▶ _Work task_
Repeat the full listing, word for word.

'''

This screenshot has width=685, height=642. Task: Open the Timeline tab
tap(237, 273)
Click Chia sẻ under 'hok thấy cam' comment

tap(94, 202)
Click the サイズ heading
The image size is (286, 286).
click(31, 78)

'''

▶ _Completed task_
This screenshot has width=685, height=642. Task: Open the Timeline tab
tap(237, 273)
Click Chia sẻ under 'hok thấy cam' comment

tap(94, 202)
Click the サイズ heading
The image size is (286, 286).
click(31, 78)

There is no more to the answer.